Dr. Cleveland says that the mixed data types are the Big Deal about data frames; the other primitives (vectors and matrices, which seem to do many of the same things) must all be of one type. Always the lazy programmer, I ask why one wouldn't then use data frames for everything -- is it a big efficiency tradeoff to use matrices/vectors when you can? Turns out the answer is "sort of" -- they are simpler, smaller, and take up less space on disk. Sure, if you're trying to play around with a quick prototype, you can use data frames indiscriminately. But if you're trying to really optimize for speed on repeated calculations on huge datasets, you use the leanest things you can, and matrices and vectors are simpler and smaller than data frames that contain the same information.

He shows us an example of how someone might do that: if you have a data frame that holds, say, the various state-regions within different countries and some information within them, you don't need to use the character-versions of the names ("illinois", "iowa", "idaho") as full references to the states when you're working with the data. You can use factor() to assign unique numeric IDs to them -- so you know that "illinois" is 42, "iowa" is 43, "idaho" is 44 -- the integers will be faster to work with than the strings. Then you just have the computer remember that 42 was "illinois" and change it back afterwards.

The rest of Chambers's first chapter goes through some basics (R is a functional programming language, everything in R is an object, it's an open source language, here's a bit of history) and then drops you off at Programming With R's Chapter 2, an introduction to the interactive nature of R. I discover that last week's playing-around relieves me of the need to do much but skim this chapter to make sure there's nothing vital that I've missed. I pick up on the sapply iterator, which is a more efficient way to do things like "for (variable in sequence) execute-this-expression". (I vaguely feel, without comparing them too hard, that this is similar to Python's built-in function map().) In the meantime, Dr. Cleveland mentions that memory allocation is automatic, unlike C. I rejoice.

A quick operation I don't want to forget: To attach a file to an R session, you use the attach() function and specify the file location. To make this easier on myself, I first set my working directory to my R-programming folder (which is where I want to save the code I'm working on) and check I'm in the right place, then call attach().

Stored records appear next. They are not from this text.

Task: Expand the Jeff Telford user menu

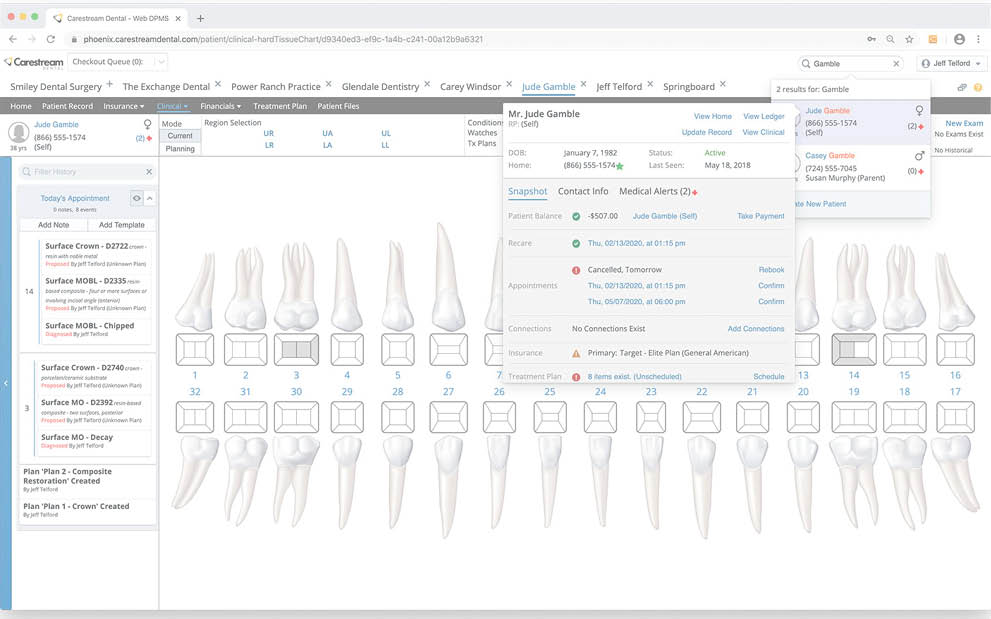Action: tap(951, 63)
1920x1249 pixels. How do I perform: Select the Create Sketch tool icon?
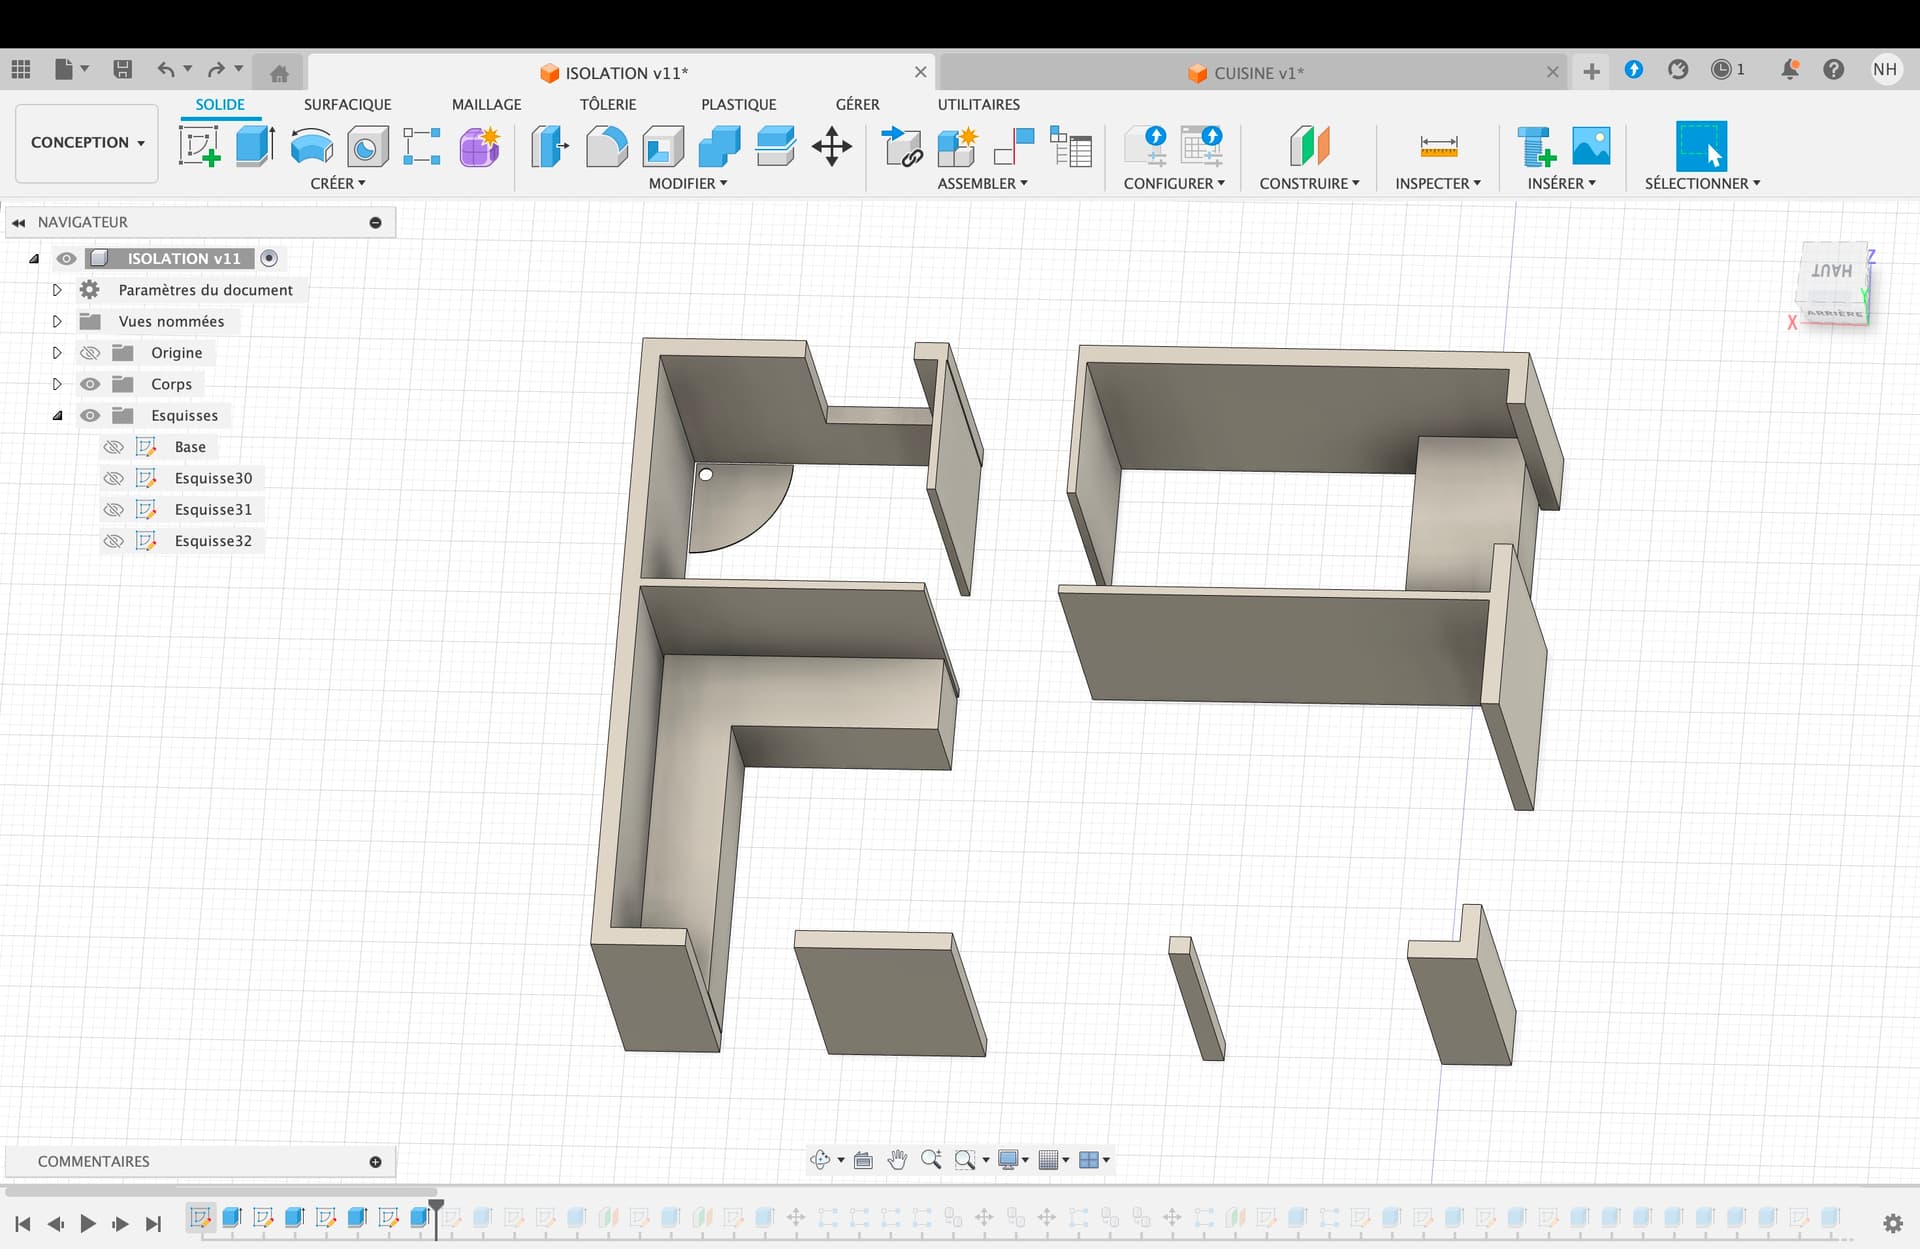coord(199,147)
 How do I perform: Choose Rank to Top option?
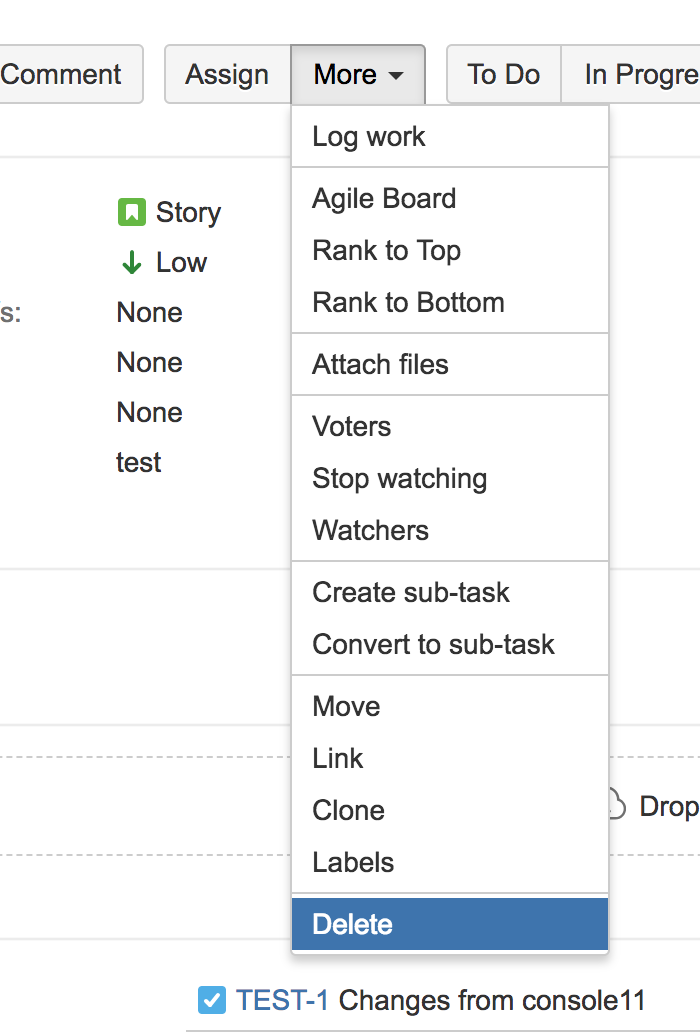[386, 251]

> setwd("/home/mchua/Dropbox/R-programming")
> getwd()
[1] "/home/mchua/Dropbox/R-programming"
> attach("lattice.RData")

Aaaand that's all for the afternoon; we'll get our first programming homework assignment tonight, but I don't expect it to be too difficult since we've only covered the primitives of the language so far. (I hear the fun-with-Hadoop group will be breaking out onto a separate project track soon, and will be keeping an eye on that to see whether I want to jump to that.)